- Task description:
Please show every line of the material below that contains the word "third", copying each such line in full. Case counts.

- Supplied data:
## BEGIN
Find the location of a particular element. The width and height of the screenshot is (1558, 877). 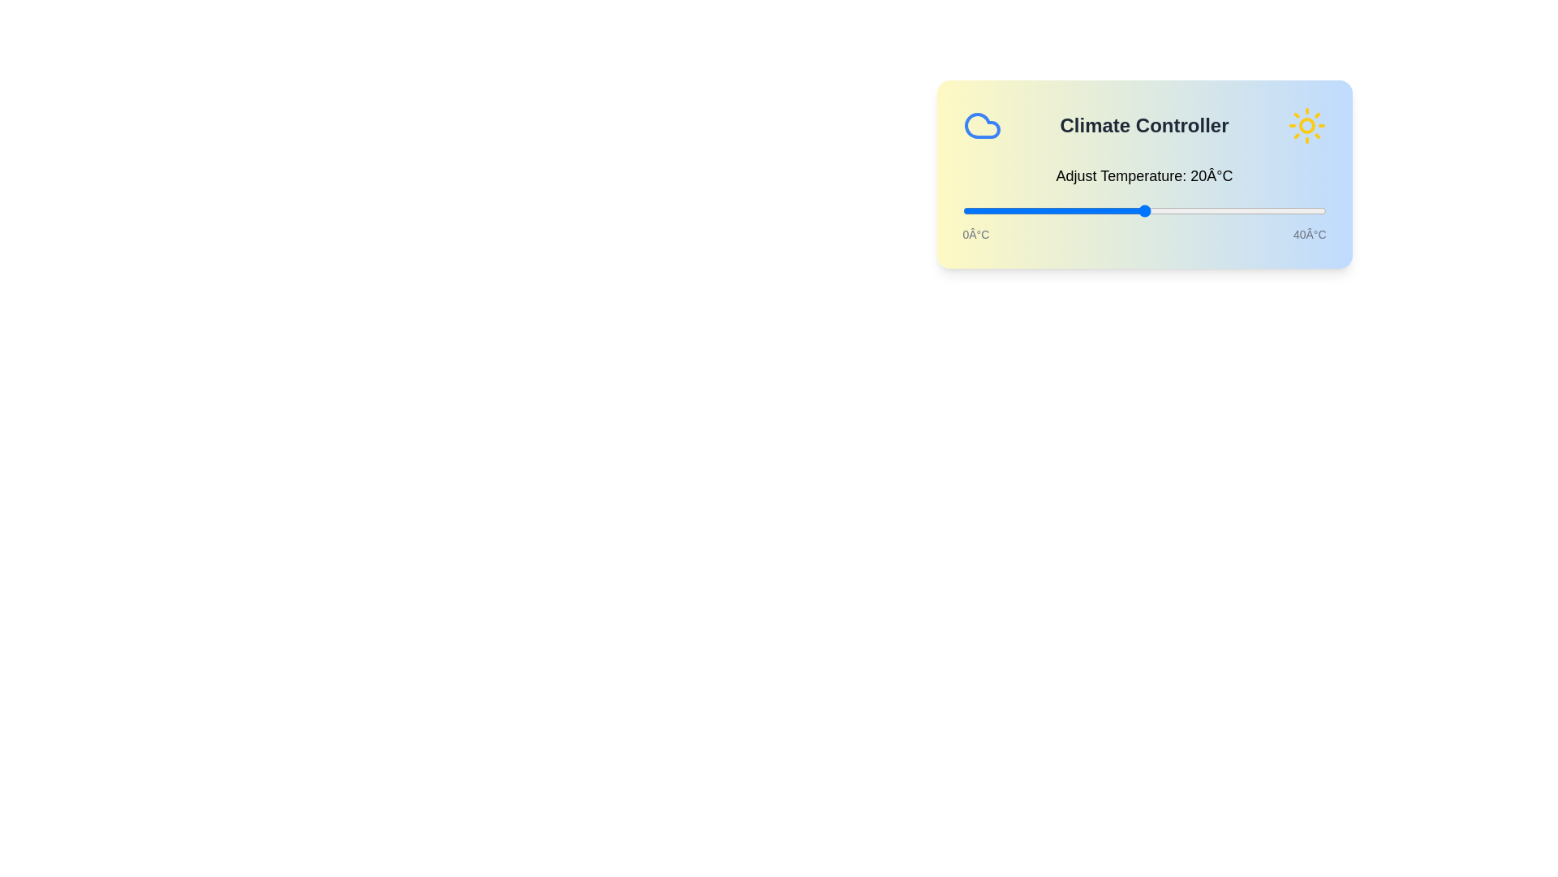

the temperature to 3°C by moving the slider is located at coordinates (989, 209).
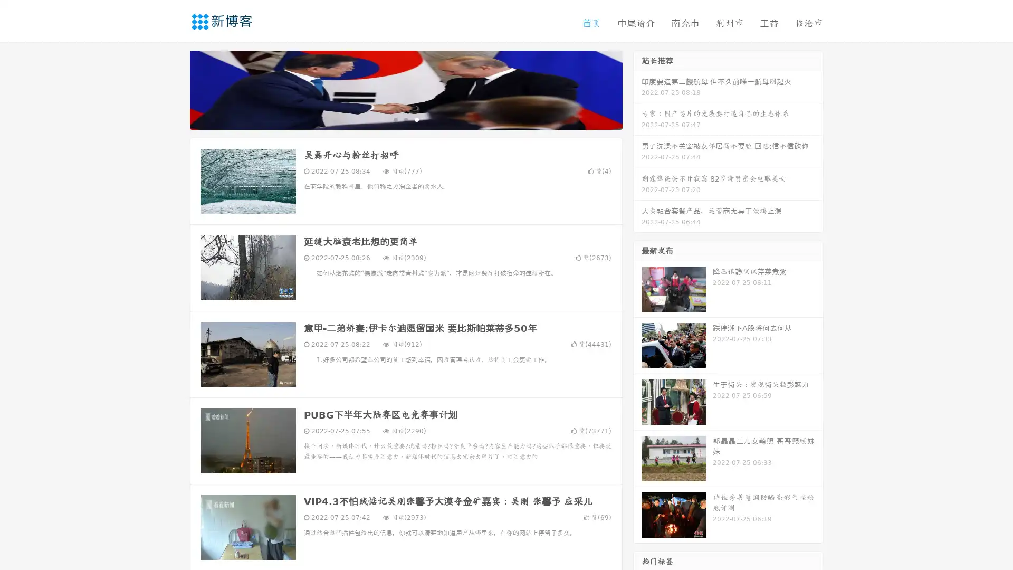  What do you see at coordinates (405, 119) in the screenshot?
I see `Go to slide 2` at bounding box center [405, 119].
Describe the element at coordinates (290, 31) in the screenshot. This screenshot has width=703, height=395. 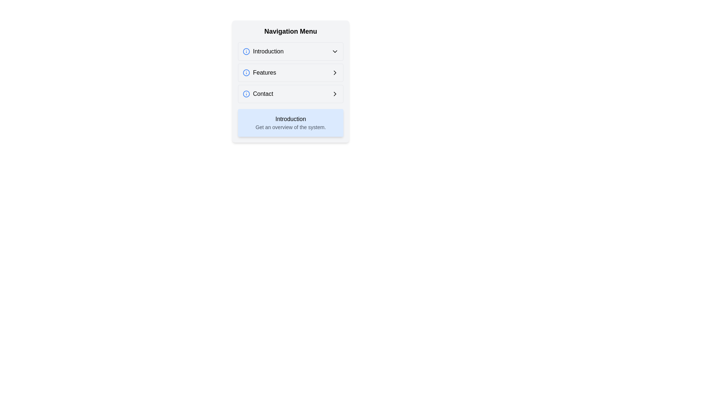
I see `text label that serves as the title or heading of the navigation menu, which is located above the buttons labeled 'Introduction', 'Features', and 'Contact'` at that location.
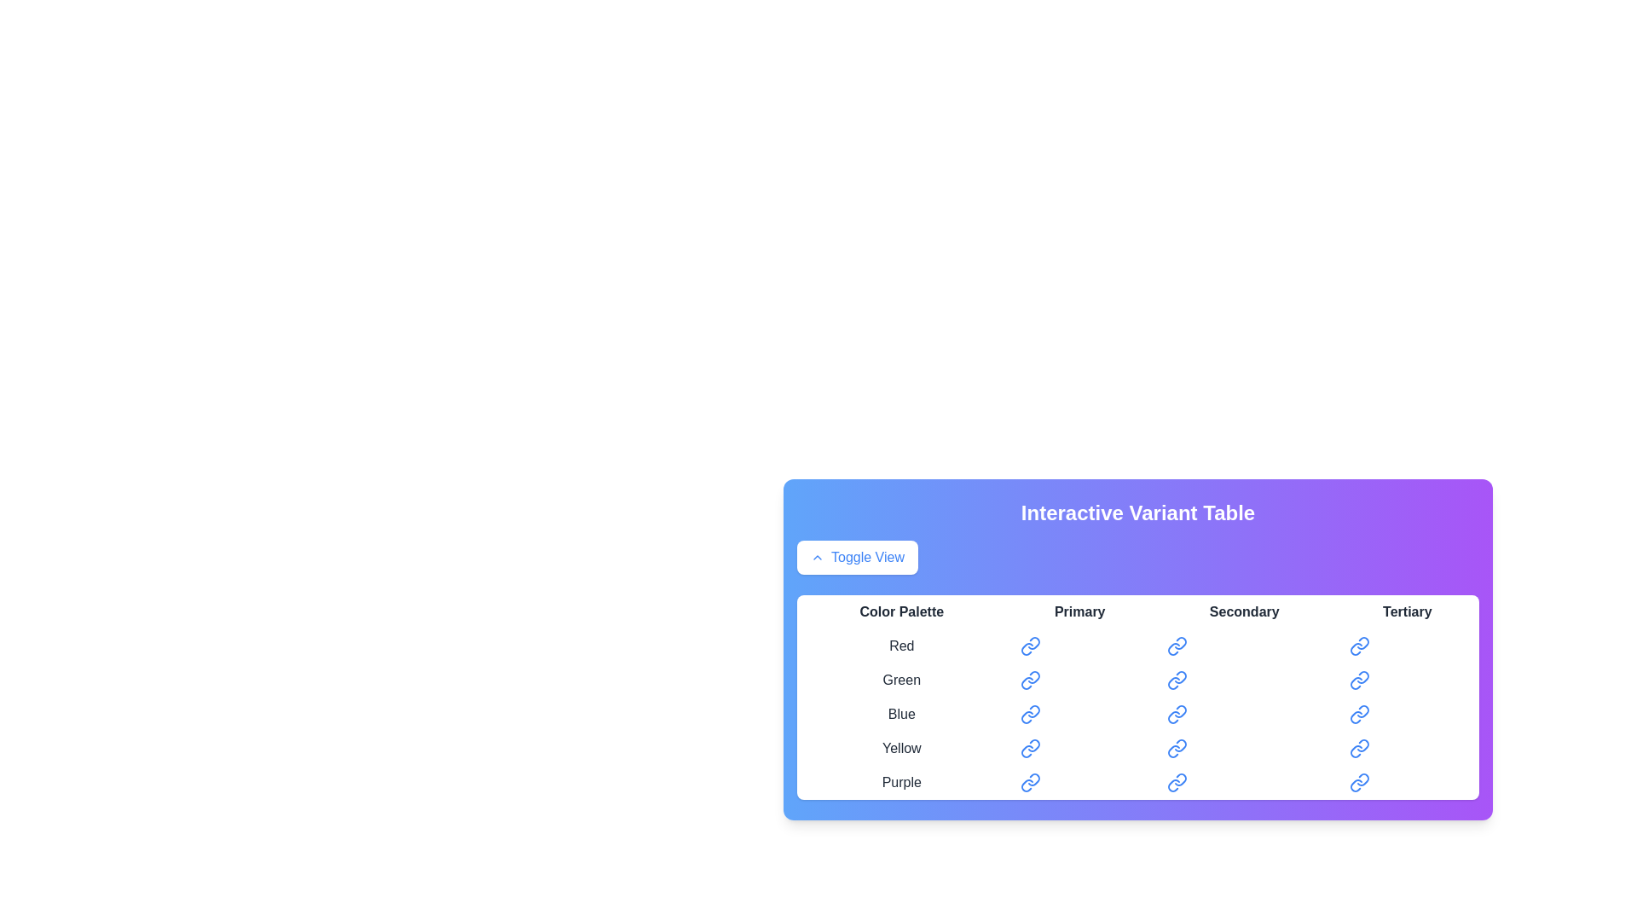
## END
## BEGIN
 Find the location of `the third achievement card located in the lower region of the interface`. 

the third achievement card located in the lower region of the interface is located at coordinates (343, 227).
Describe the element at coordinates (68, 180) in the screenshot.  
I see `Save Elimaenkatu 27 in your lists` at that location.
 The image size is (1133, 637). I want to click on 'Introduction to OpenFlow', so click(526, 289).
## END
## BEGIN
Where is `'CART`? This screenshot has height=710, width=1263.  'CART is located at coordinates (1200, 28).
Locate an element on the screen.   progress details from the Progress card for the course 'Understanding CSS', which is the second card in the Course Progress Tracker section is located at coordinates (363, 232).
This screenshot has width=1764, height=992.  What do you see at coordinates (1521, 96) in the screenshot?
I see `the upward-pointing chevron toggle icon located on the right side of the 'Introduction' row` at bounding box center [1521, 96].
## END
- Solved exercise:
 Find the location of `the third achievement card located in the lower region of the interface`. 
the third achievement card located in the lower region of the interface is located at coordinates (343, 227).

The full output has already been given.